Михаил Рогинский оказался изгоем в этом сообществе эскапистов. Eго знаменитая, слишком плотная, грубо материальная, метафизически инертная «Дверь» навсегда закрывает возможность входа в какое-либо иное измерение. Именно для этого Рогинскому и пришлось отказаться от Картины, которая всем Буратино оставляет надежду на исход в лучший мир. В каком-то смысле его «Дверь» есть ответ на утопическую телеологию «Черного квадрата». Надежды нет. Выхода нет. Но в карабасов театр мы не вернемся. Будем принимать мир таким, какой он есть. Сам Рогинский много раз повторял, что живопись сама по себе не существенна, а «работа ничего не значит, кроме самой себя».

Рогинский всячески отбивался от прилепившейся к нему формулировки «отец русского поп-арта». И дело здесь не только в том, что он живописал монументальные, очеловеченные «портреты вещей»: утюги, чайники и примусы.
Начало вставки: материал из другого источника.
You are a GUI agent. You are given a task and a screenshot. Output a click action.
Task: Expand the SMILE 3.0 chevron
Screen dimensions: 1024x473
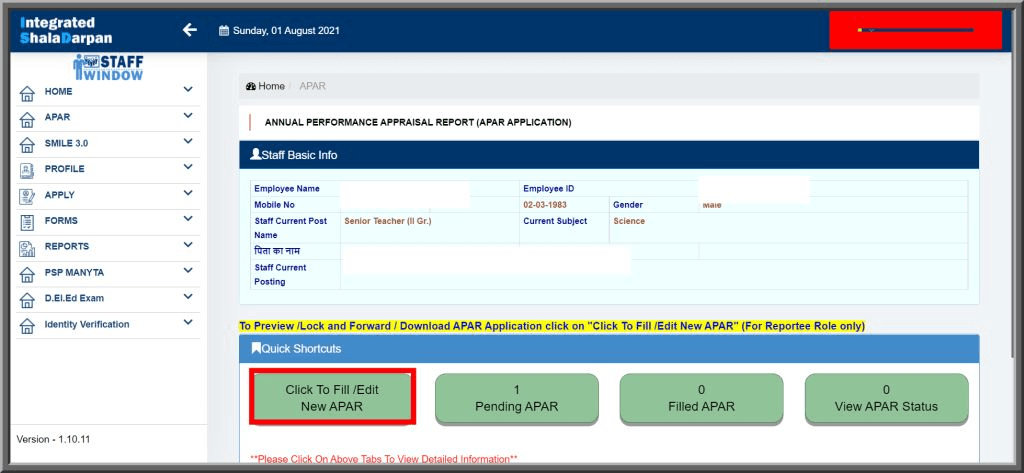[187, 142]
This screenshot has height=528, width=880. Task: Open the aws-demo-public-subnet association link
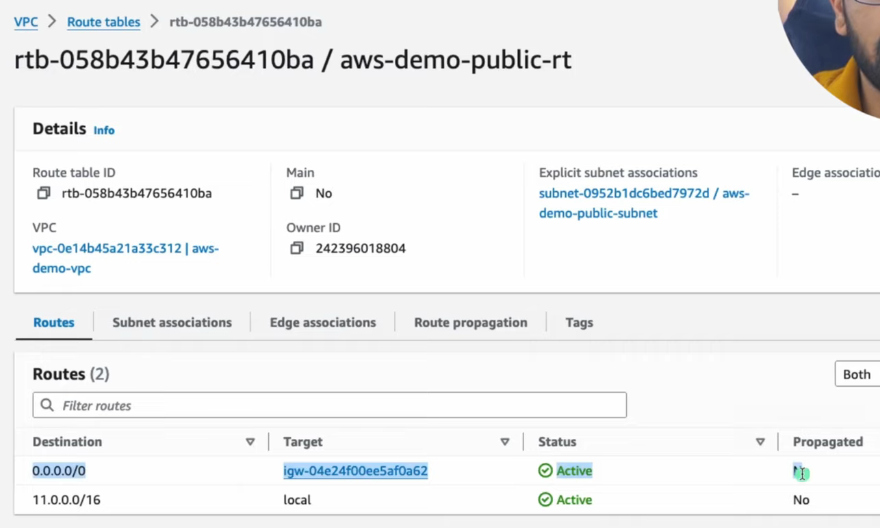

Но дело все в том, что только изувеченный распределительной системой советский человек был уверен в том, что лимонад в баночке, готовый супчик или бутерброд с котлетой есть несомненные признаки общества всеобщего благоденствия. Теперь-то мы догадались о том, что все это - знаки фатальной и неотвратимой бедности. Но есть и серьезное отличие: поп-арт - искусство утешения, ибо «Пепси-колу» пьют и президент, и последний безработный. То есть все хорошо, все идет по плану. Конечно, разгул тотального потребления есть знак вещевого апокалипсиса. Но это ведь тихий и какой-то неявленный конец света, заключающийся в беспрерывном прогрессе и росте качества жизни.

А у стоика и фаталиста Рогинского даже позитивные изменения не вызывают особого патетического энтузиазма. На картине с монументальным «Примусом» находится надпись - «Примус уже не нужен». Наверное, потому, что провели газ? Жизнь стала лучше, но все осталось по-прежнему, и непоколебимый философ бубнит: «Я так и думал. С этой стороны ничуть не лучше. Но всем наплевать. Никому нет дела».
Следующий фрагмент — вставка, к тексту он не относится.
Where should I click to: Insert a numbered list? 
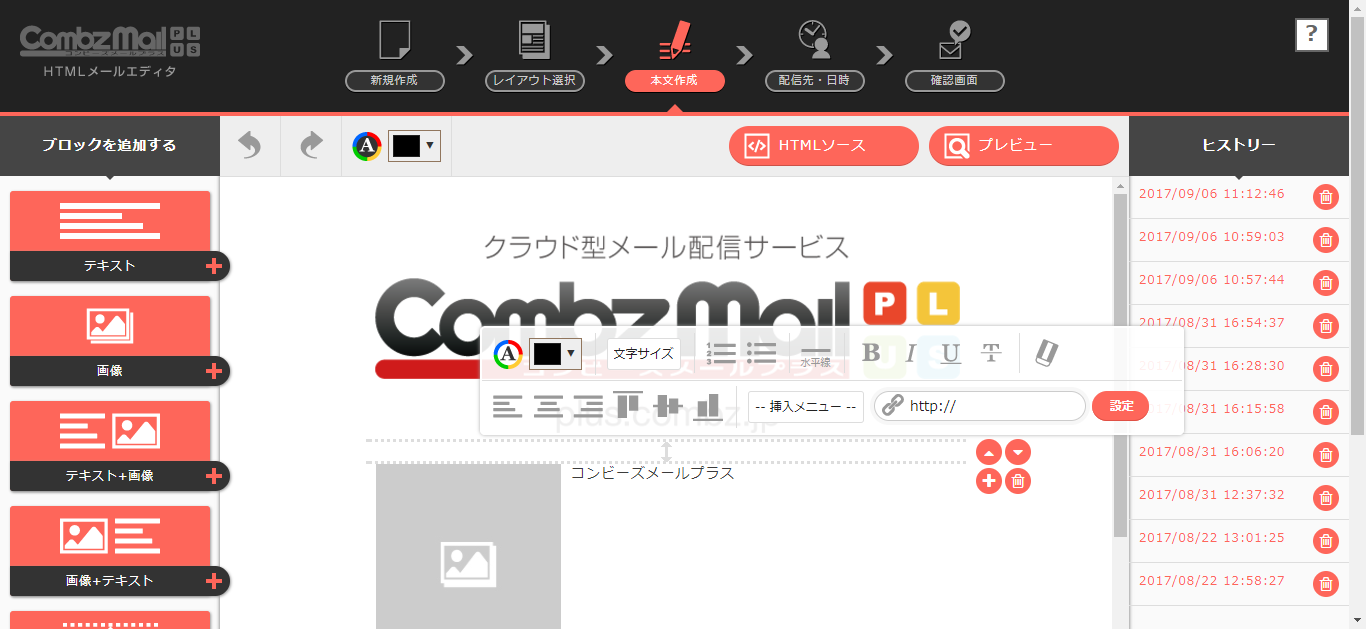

Ничего не изменилось, даже когда Рогинский эмигрировал в Париж. Он так и остался хмурым и недоверчивым одиночкой, колорит его картин стал еще более мрачным, теперь их заселили обитатели пролетарских предместий и спальных районов. Люди бедные и заброшенные в царство тоски и безысходности. Даже сострадание в таком случае оказывается заражено каким-то пороком. Эта тяжеловесная и в то же самое время бестелесная масса даже и не знает о том, что страдает. И художник вовсе не отделяет себя от этого мира бедных людей, не взывает к неким высшим силам с просьбой о помощи. Люди просто толкаются в очередях, распивают на троих, покупают картошку. Все же высшее благородство - в признании мира таким, какой он есть.
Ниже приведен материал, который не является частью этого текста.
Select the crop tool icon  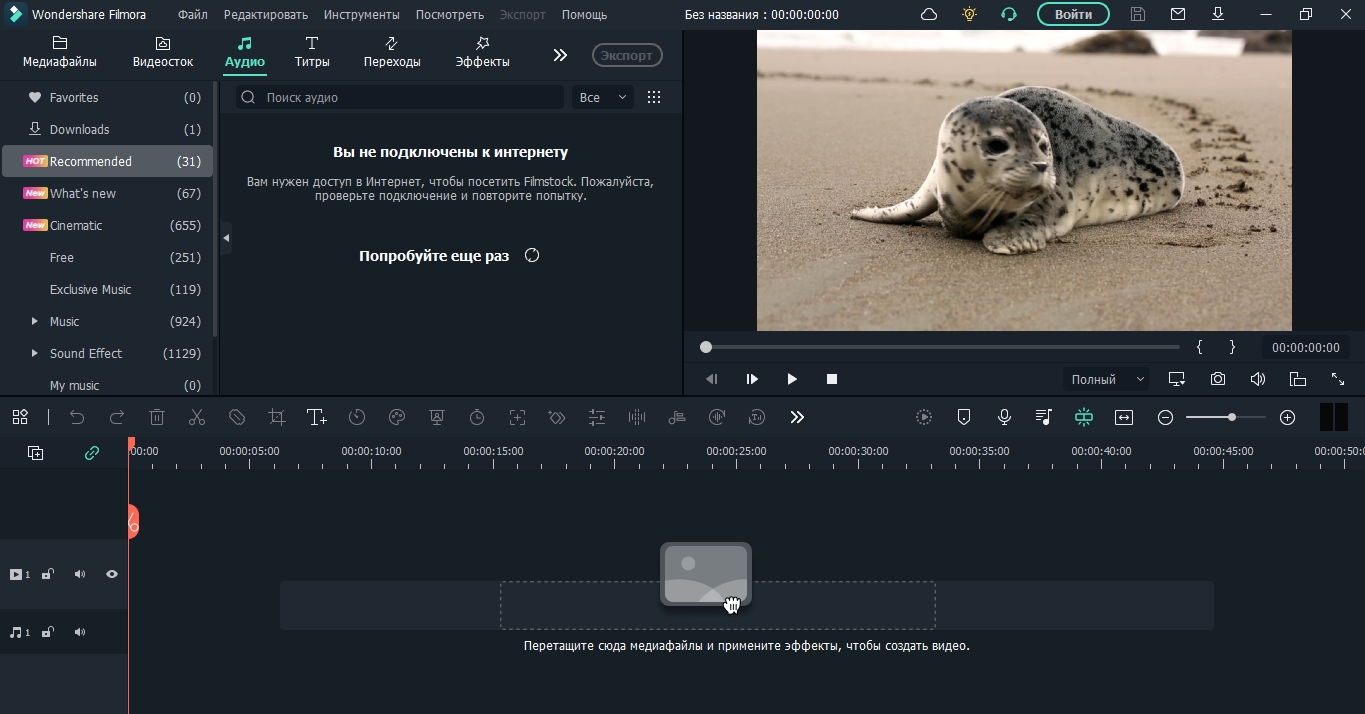tap(277, 417)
И, как то ни странно, эта апология бедности никакого отклика в Европе не нашла. Наверное, потому, что из-за «железного занавеса» Рогинский выбрался слишком поздно, французские «новые реалисты», которые в шестидесятых начинали с апофеоза «бедных вещей», к концу семидесятых вошли в истеблишмент и занялись бесконечным самоповторением. Несмотря на свою «советскую фактуру», Рогинский был слишком левым для этой почтеннейшей публики. Левым в европейском смысле, точно таким же, как его европейские современники и коллеги. Именно по причине своей почвенной «западности» Рогинскому так и не удалось стать западным и интернациональным.

Своим Рогинского признали только люди девяностых. Правда, тогда искусство оперировало почти исключительно моделями сознания «новых» классов - от ларечников до банкиров, в которых яркие этикетки нарастающего консюмеризма сочетаются с адреналиновой тоской разборок по понятиям. Пыльный и депрессивный мир «старых», которые лишь поменяли дешевые скороходовские ботинки на столь же непритязательные турецкие штиблеты, так и остался в очередной раз забытым и не нужным никому. Больше некому было вспомнить о людях в серой одежде, неловко и затравленно жмущихся по серым и замусоренным задворкам современного общества. Кроме Михаила Рогинского.

Великий художник умер в парижском хосписе, то есть больнице для бедных. Как он сам говорил, лавров себе не стяжал.